Debates then and now
Because the first presidential debate is said to have affected the outcome of the 1960 election between Nixon and Kennedy, Kahn’s activism may well have changed the course of history.
Irwin Morris, chairman of the government and politics department, said although many things could be considered the “deciding factor” in that election, “most research suggests the debates, particularly the first debate, was beneficial for Kennedy.”
Americans who listened to the event on the radio widely considered the result a draw. Those who watched on television, however, were far more likely to say Kennedy won. They saw Nixon — sweaty and sickly without makeup because he was recovering from a hospital visit for an infected knee — juxtaposed with a younger, well-dressed Kennedy.
“The visual component was important,” Morris said.
Kahn prefers the focus of debates to stay on the issues. He spent most of his career as a political economist for the Labor Department, where he wrote position papers on issues regarding guest workers and national ID cards. But substance often takes a backseat to sound bites and divisiveness in modern, primetime affairs.
“The thing I’m against is name-calling,” Kahn said about this year’s election.
He suggested that if one of the candidates engages in this on the debate stage, the other should say “Here you go again” — citing Ronald Reagan, who said “There you go again” in an effort to rebut Jimmy Carter in a 1980 debate — and move the focus back to the issues at hand.
‘Do not take democracy for granted’
As a Jew growing up in World War II Europe, Kahn learned early on that survival is never guaranteed.
“Every single day is a blessing,” he said. “I could have been killed if I’d remained in Germany.”

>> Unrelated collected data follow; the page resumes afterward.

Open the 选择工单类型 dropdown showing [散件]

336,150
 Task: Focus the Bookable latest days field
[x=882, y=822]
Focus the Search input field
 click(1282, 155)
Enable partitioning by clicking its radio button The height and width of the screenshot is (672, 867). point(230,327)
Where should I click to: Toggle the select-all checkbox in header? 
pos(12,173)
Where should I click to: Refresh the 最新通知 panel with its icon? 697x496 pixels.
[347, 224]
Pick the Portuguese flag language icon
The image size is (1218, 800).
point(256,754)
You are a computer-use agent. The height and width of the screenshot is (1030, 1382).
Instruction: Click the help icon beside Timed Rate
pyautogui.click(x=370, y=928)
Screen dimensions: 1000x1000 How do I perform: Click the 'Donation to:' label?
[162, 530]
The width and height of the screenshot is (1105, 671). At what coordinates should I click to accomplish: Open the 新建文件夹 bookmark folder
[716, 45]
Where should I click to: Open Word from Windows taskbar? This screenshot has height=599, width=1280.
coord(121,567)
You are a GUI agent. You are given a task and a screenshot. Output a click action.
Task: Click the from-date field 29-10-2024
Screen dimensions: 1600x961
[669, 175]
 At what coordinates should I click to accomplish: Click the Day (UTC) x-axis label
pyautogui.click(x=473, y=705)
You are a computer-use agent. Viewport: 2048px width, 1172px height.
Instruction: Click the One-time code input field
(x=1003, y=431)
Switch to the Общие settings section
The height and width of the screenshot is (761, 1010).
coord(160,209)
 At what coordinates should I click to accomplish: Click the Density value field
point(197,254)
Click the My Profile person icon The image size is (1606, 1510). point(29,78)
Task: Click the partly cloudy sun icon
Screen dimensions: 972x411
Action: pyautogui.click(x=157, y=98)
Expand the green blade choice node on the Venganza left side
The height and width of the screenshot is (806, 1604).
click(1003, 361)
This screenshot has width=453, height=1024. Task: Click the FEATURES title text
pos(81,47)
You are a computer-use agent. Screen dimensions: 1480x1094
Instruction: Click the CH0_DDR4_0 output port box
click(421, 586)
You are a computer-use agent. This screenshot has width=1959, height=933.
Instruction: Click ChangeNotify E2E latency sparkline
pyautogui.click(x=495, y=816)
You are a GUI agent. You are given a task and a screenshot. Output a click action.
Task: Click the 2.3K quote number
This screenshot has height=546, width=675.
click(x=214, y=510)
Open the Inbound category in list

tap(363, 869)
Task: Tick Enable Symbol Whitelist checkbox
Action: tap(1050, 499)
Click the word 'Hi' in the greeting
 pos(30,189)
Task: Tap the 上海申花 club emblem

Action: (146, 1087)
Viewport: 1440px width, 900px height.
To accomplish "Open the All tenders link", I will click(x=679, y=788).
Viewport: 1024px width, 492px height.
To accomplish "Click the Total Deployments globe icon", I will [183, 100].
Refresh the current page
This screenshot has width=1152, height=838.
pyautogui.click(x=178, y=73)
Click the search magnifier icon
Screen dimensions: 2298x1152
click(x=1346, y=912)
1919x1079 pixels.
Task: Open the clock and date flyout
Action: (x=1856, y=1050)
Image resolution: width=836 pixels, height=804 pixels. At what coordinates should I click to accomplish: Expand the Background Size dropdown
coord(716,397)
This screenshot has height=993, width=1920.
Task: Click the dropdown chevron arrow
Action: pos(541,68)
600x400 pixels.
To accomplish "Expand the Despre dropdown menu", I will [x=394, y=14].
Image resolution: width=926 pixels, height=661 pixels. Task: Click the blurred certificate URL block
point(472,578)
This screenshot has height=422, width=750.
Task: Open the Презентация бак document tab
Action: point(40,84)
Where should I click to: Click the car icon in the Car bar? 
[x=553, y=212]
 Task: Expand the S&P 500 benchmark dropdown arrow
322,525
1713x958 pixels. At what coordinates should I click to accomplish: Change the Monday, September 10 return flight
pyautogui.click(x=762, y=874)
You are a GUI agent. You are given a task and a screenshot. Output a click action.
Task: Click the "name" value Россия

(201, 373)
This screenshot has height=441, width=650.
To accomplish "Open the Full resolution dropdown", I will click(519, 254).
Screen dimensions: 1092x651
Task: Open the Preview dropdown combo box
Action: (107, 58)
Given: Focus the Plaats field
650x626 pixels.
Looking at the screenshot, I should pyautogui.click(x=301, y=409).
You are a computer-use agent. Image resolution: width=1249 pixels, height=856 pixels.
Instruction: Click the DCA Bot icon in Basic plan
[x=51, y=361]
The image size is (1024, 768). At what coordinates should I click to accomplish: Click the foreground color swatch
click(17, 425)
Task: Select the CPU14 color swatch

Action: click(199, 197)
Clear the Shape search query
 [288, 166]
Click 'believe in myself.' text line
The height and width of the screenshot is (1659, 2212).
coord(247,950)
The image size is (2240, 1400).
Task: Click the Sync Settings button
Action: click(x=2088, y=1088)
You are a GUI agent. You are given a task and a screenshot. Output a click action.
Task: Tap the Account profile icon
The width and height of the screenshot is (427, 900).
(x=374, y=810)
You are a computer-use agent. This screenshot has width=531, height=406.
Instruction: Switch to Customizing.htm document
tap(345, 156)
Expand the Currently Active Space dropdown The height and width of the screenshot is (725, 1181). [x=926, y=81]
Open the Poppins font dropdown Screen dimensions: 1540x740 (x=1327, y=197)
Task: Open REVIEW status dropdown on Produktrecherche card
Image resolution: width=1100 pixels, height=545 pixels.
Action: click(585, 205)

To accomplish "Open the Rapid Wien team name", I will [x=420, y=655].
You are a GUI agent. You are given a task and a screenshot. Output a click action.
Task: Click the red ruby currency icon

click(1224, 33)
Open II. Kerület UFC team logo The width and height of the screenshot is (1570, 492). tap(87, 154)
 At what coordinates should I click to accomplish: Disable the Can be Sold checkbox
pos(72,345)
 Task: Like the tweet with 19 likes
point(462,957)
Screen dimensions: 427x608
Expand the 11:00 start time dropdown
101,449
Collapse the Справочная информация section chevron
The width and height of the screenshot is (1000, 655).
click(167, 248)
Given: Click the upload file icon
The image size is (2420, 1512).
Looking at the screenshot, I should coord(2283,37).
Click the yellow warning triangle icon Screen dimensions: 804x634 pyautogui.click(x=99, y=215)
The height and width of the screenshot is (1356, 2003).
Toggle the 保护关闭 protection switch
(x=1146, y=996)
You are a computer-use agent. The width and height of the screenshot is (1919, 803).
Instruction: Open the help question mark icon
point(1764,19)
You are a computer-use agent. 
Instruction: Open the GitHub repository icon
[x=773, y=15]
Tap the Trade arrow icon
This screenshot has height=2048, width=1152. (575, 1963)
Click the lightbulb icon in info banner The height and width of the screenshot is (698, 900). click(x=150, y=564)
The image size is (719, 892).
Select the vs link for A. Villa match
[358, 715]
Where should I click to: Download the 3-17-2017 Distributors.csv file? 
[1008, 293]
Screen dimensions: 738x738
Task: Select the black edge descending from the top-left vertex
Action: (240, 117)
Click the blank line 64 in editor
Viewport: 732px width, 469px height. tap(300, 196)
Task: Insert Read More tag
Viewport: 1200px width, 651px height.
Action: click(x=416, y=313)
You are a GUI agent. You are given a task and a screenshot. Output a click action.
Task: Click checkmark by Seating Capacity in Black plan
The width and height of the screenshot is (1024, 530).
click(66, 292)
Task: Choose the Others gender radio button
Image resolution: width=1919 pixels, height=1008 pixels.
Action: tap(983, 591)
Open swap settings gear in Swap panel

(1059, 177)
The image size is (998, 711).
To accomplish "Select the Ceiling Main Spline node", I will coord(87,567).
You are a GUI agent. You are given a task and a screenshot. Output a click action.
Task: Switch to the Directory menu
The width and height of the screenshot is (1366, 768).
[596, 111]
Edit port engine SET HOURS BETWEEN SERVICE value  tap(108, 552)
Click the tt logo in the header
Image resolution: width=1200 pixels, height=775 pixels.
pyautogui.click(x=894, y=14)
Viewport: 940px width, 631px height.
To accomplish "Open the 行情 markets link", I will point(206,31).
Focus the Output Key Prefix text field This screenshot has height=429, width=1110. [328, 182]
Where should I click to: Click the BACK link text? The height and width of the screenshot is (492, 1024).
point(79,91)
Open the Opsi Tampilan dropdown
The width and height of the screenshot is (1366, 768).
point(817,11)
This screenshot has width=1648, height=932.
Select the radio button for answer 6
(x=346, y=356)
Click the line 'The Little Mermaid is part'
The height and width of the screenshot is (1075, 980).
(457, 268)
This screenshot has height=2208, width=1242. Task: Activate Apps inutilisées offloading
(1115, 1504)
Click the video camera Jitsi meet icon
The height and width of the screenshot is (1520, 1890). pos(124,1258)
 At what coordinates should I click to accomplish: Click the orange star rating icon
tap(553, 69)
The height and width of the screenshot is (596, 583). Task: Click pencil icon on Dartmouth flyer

In 1938, Kahn was living with family in Germany while his parents had already moved to Belgium. European powers agreed to let Nazi Germany annex part of Czechoslovakia through the Munich Agreement. This worried Kahn’s father so much that he arranged for his 5-year-old son to leave for Belgium the next day.
So Kahn “made the most of every day” growing up, even during periods when his family was forced to hide.
“Do not take democracy for granted,” Kahn said.
Maryland U.S. Rep. Chris Van Hollen did the same before Congress in 2014. For Kahn, the “what” of his legacy is more important than the “who.” Despite the presence of moderators (which were not part of his plan), name-calling and divisiveness, Kahn remains passionate about his brainchild.
“The televised presidential debates give the students a view of what is at stake by hopefully learning about the position of the presidential contenders on their views on the future of the country,” he said. “That is, the national interest of the country.”